Jeff put his right hand out as if laying it flat on a table, then made a 107 chopping motion to cut her off. “Mom,” he said. “This is not a good time.”
Her look softened. She had seen this Jeff before, and she knew in an instant that this was more serious than simple disrespect. “Why not?” she said with a soft I-love-you voice.
That’s all it took. Jeff’s knees went weak as everything seemed to hit him all at once—everything he had been holding in for so long. He collapsed onto his bed and bent forward until his head was lying on the mattress. Then he began to sob. His mother sat down next to him and wrapped her arm around his back. Jeff reached up with both hands and put his arms around his mother’s neck. As his tears soaked her shirt, he held on to her with all his strength.
“Aw, honey, just let it out,” she said. After a few minutes she left and returned with an ice-cold washcloth that she placed on his eyes and his neck. “What happened today?” she asked. “Are you OK? Are you hurt?”
Jeff sat expressionless, staring at his medium blue carpet. Breathing hard, he stared straight ahead before managing to force out a few words. “I don’t know why it has to happen to me, especially all in one day,” he said. “God dammit! I can’t take this!”
Carefully, Patty Matovic lifted her son off his bed and supported him as she walked him down the hallway. “I need to show you something,” she said. When they reached the end of the hall she lifted Jeff’s chin and nodded toward a famous poem on the wall that read “Footprints in the Sand.”
“This is what you need to know,” she said. “And this is all you need to remember.”
The poem told the story of a man who dreamed that his life had flashed before his eyes as he walked along a beach
with God. Sometimes the man saw two sets of footprints. But during his most trying times he saw only one. “Why haven’t you been there for me when I really needed you?” he asked God.
“The times when you have only seen one set of footprints,” the Lord explained, “is when I carried you.”
Jeff knew what it said and didn’t care to hear it again. He pulled away from his mother and walked back to his room. Turning around, he threw his hands down to his side with a violent karate-chop motion, and yelled, at the top of his lungs.
“No!” he yelled. “This is not the way it is! What that plaque, what that God, and what that church says is bullshit!”
“Jeffrey!” his mother said.
“No! Everybody in the whole flippin’ world has it so easy compared to the shit I have to put up with every god damned day! Everybody talks about walking in somebody else’s shoes.”

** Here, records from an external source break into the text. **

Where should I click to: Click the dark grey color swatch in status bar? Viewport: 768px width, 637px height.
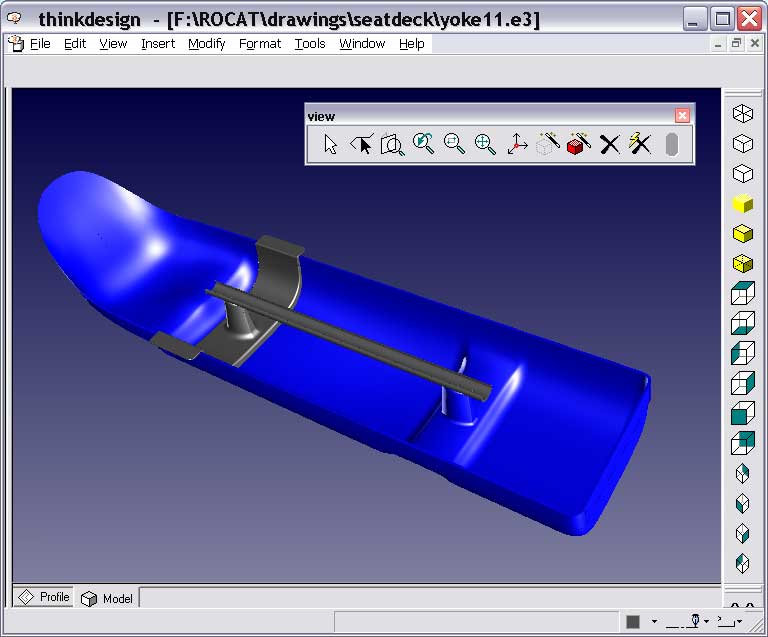click(x=633, y=622)
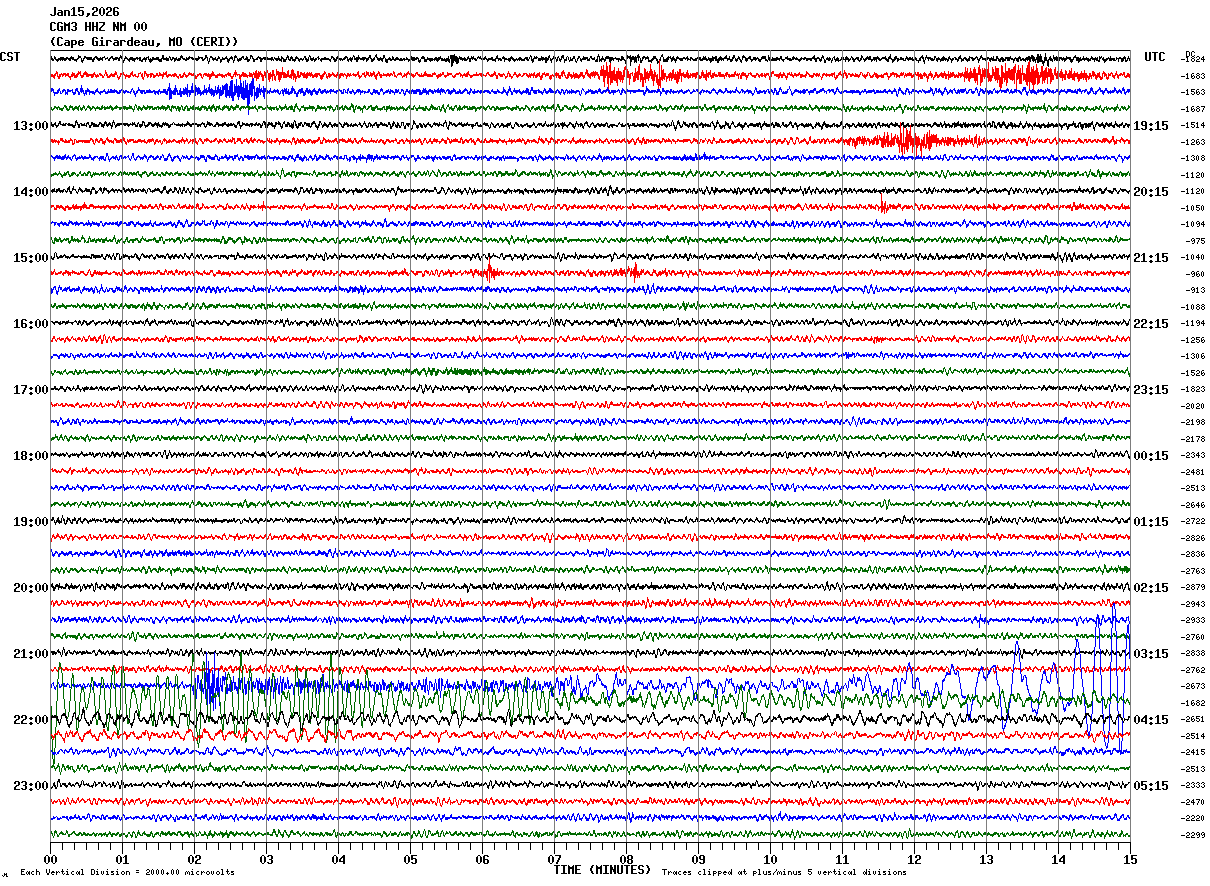Click minute 07 on the bottom axis
Viewport: 1210px width, 886px height.
click(554, 859)
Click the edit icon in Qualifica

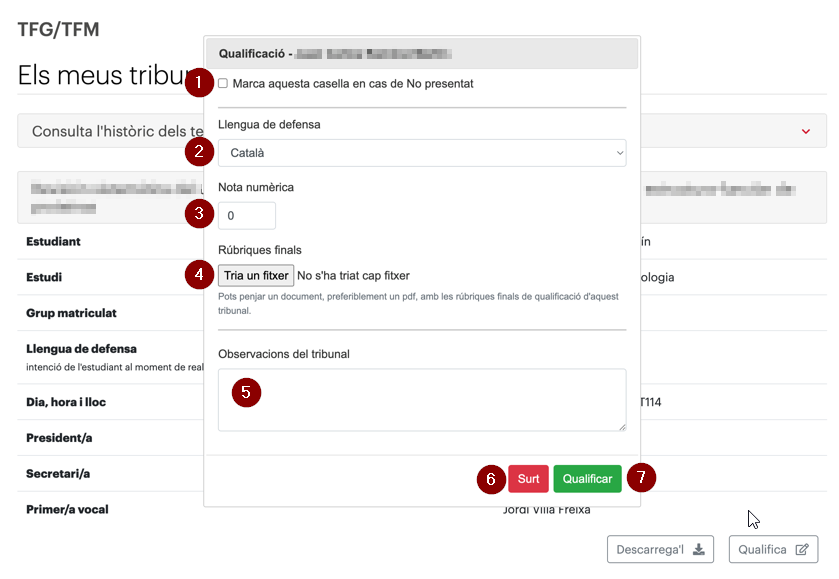pyautogui.click(x=802, y=550)
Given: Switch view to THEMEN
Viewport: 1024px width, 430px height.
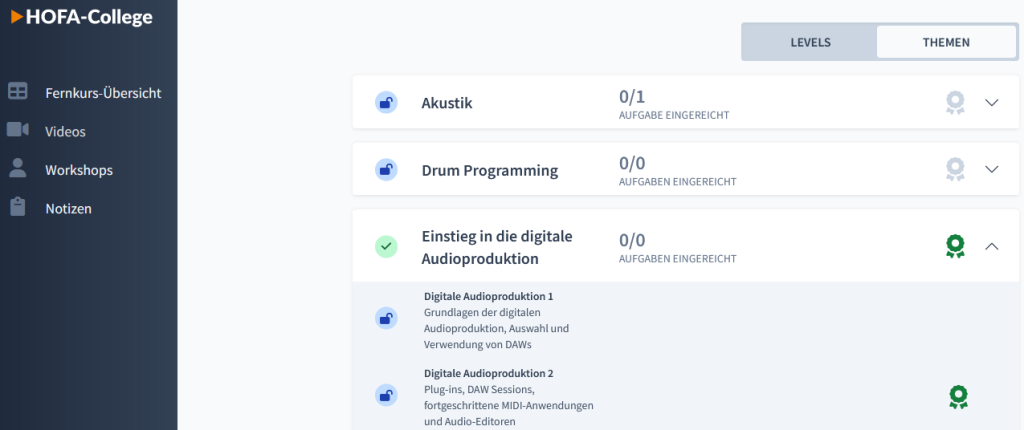Looking at the screenshot, I should (946, 42).

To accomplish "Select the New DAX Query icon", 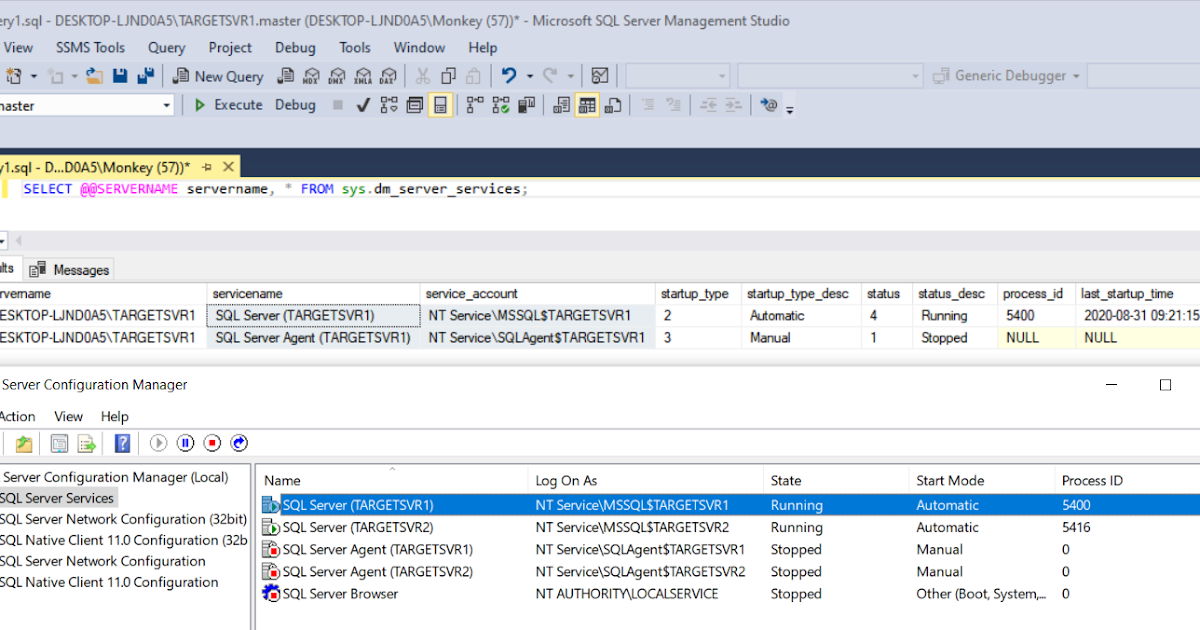I will (388, 75).
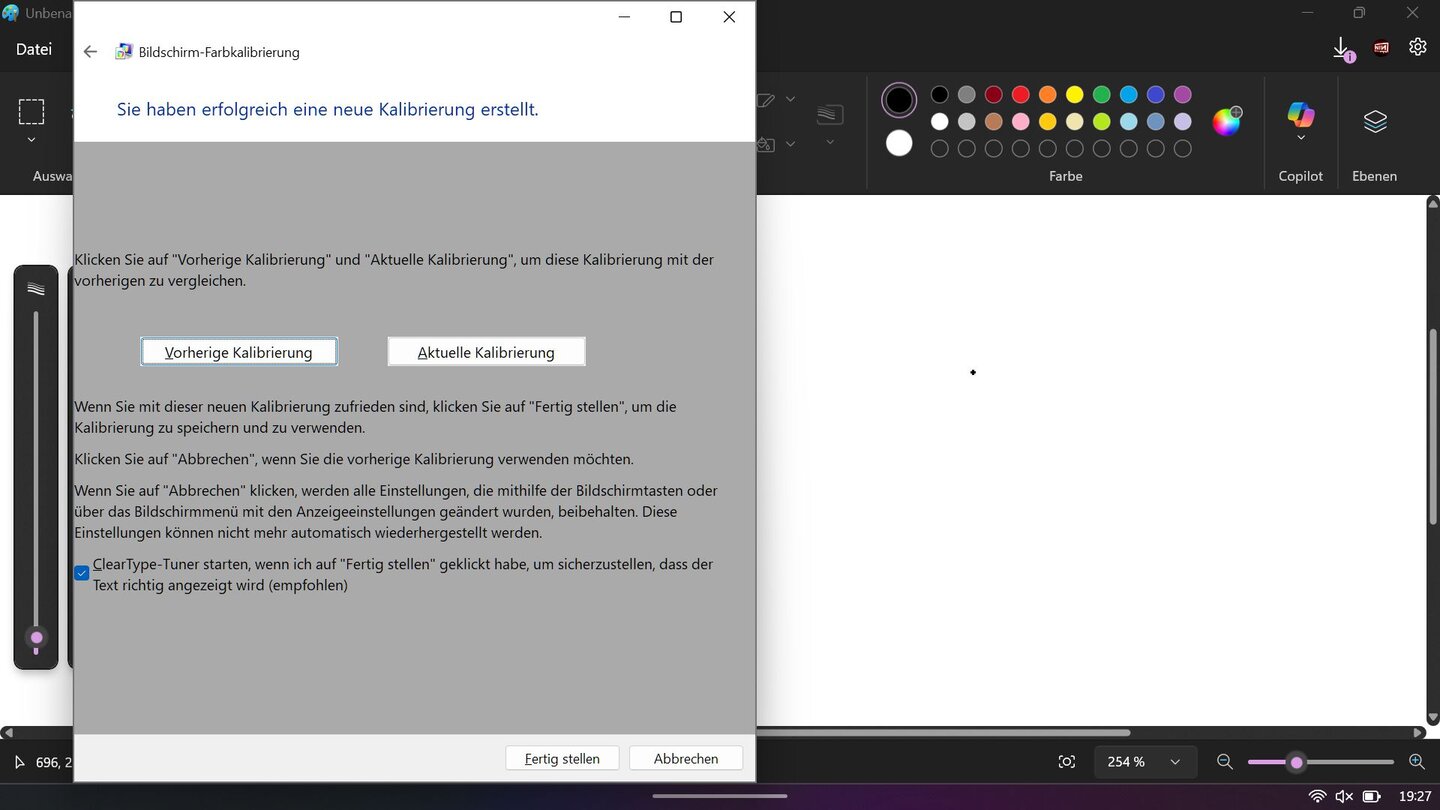Image resolution: width=1440 pixels, height=810 pixels.
Task: Go back using the dialog back arrow
Action: coord(91,52)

And now he was screaming. “I want to put my shoes outside and see if someone would try on my god damned shoes for a change—’cause no one would! The only thing that plaque got wrong is that I am the one doing all the walking, and I’ve got the whole world on my shoulders! And that’s what God needs to know!”
He slammed his door.
Fairly vibrating with anger he stood his extra-long twin mattress against the wall and started beating on it. Short, straight rights and roundhouse lefts. Savage uppercuts that scraped his knuckles and kicks that threatened to rip a hole in the fabric. He whaled on his mattress for several minutes as fast and hard as he could before finally collapsing on the floor out of exhaustion and sleeping until dinner.
BUT NOW EVERYTHING had changed. There was Vicki Weigle, not making fun of him, but smiling at him with kind eyes. There was her green flyer, giving him hope where there was none before.